When we think about Johto in Pokémon Gold and Silver, we think of the legendary Pokémon featured in these games, Ho-oh and Lugia, as well as the then newly introduced Pokémon, Unown. In-game, Ecruteak City is where you will find the Bell Tower (Silver) and Burned Tower (Gold), each containing their respective mythical bird mascot, as well as archeological ruins that are home to the Unown. Real-life Kyoto, on which Ecruteak is based, is home not only to its own archaeological ruins, but also to both the Golden and Silver Pavilions, Ginkaku-ji and Kinkaku-ji, respectfully. Like in the games, each tower has a history of surviving a massive fire and each has a statue of a mythical bird placed on its top, known as a "Fenghuang" in Chinese or "Hō-ō (鳳凰)" in Japanese.
Other locations that inspired the Pokémon world include Shizuoka and Hamamatsu (inspired New Bark Town), Nara (inspired Violet City), Asuka (inspired The Ruins of Alph), Awajishima (inspired the Whirl Islands), and Expo Memorial Park (inspired National Park). These are just a handful of examples—every location in Johto was inspired by a real-life counterpart.
As mentioned earlier, Pokémon's Kanto region lacks berries, which are introduced in Johto (and are available in other Pokémon world regions). The soil of the Kansai region is rich and fertile, unlike the actual Kanto region, which is known for more volcanic activity and development of cities. This is perhaps referenced by the in-game Kanto region's inability to grow berries, even as we get into the later games.
Pokémon's popularity exploded globally at the time of Johto's introduction, resulting in some of the most innovative products and promotions in the company's history. Between 1999 and 2002, players experienced promotional campaigns like Lugia-themed Chrysler PT Cruisers driving around North America, equipped with game consoles for fans to play games like Pokémon Puzzle league, Hey You, Pikachu!, and Pokémon Gold and Silver.
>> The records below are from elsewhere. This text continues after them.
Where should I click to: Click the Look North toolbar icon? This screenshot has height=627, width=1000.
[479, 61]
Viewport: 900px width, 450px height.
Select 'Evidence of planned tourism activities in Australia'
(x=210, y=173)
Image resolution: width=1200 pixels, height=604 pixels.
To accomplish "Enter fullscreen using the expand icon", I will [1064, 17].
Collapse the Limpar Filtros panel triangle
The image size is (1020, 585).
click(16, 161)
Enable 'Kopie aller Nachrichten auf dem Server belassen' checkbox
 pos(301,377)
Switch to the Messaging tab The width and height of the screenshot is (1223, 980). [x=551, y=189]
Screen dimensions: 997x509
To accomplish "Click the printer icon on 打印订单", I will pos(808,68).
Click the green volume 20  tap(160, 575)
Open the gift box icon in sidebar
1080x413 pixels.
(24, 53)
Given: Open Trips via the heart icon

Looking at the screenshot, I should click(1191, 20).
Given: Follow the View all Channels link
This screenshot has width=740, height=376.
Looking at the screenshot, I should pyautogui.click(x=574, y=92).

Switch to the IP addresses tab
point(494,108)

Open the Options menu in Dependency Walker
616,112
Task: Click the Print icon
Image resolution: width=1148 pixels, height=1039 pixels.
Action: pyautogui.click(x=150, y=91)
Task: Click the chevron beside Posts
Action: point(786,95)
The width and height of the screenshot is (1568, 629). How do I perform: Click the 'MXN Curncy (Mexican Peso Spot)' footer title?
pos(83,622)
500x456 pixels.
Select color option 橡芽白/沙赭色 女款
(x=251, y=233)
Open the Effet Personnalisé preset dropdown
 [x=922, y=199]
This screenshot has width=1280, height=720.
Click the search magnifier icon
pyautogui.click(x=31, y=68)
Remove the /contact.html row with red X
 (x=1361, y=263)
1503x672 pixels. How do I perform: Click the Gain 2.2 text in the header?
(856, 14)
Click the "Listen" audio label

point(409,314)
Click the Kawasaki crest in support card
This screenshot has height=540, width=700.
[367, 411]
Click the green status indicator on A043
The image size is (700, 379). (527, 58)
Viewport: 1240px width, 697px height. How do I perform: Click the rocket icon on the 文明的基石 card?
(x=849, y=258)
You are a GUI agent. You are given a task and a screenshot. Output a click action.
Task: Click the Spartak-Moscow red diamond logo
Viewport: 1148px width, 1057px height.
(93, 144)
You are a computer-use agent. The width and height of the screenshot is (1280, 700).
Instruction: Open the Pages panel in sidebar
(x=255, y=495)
We got a plethora of food products to enjoy with our new Pokémon types and mechanics introduced to the TCG and video games, and that neat Pokémon CD-ROM you got for pre-ordering Gold and Silver. Remember when internet browsers came on CD-ROMs?
In 2001, the Mobile Adapter GB was released in Japan, allowing the first mobile phone-enabled wireless trading of Pokémon, but it was largely unsuccessful, due to lack of adoption. Later that same year, Nintendo's smallest handheld game system that featured interchangeable cartridges, known as the Pokémon Mini, appeared. We then got the Nintendo e-Reader for the Nintendo Game Boy Advance, which could be used to read "e-Reader cards" and obtain exclusive in-game content or minigames. e-Reader compatible cards included those Pokémon cards with odd-looking borders from the e-Reader Sets.
Personally, Johto has been one of my favorite regions to explore in the Pocket Monsters universe, largely due to the many game-changing features introduced at this time that are still in effect today. Upon completion of the main story, this was the only region that allowed players to explore an additional region in one game (i.e. Kanto), making the longer-lasting gameplay feel so much more immersive.
As an aside, if you're a history buff and ever get the chance to visit Japan, it is absolutely delightful to experience the real-world locations this region was based off of and all the accurate references it made to tradition and geography.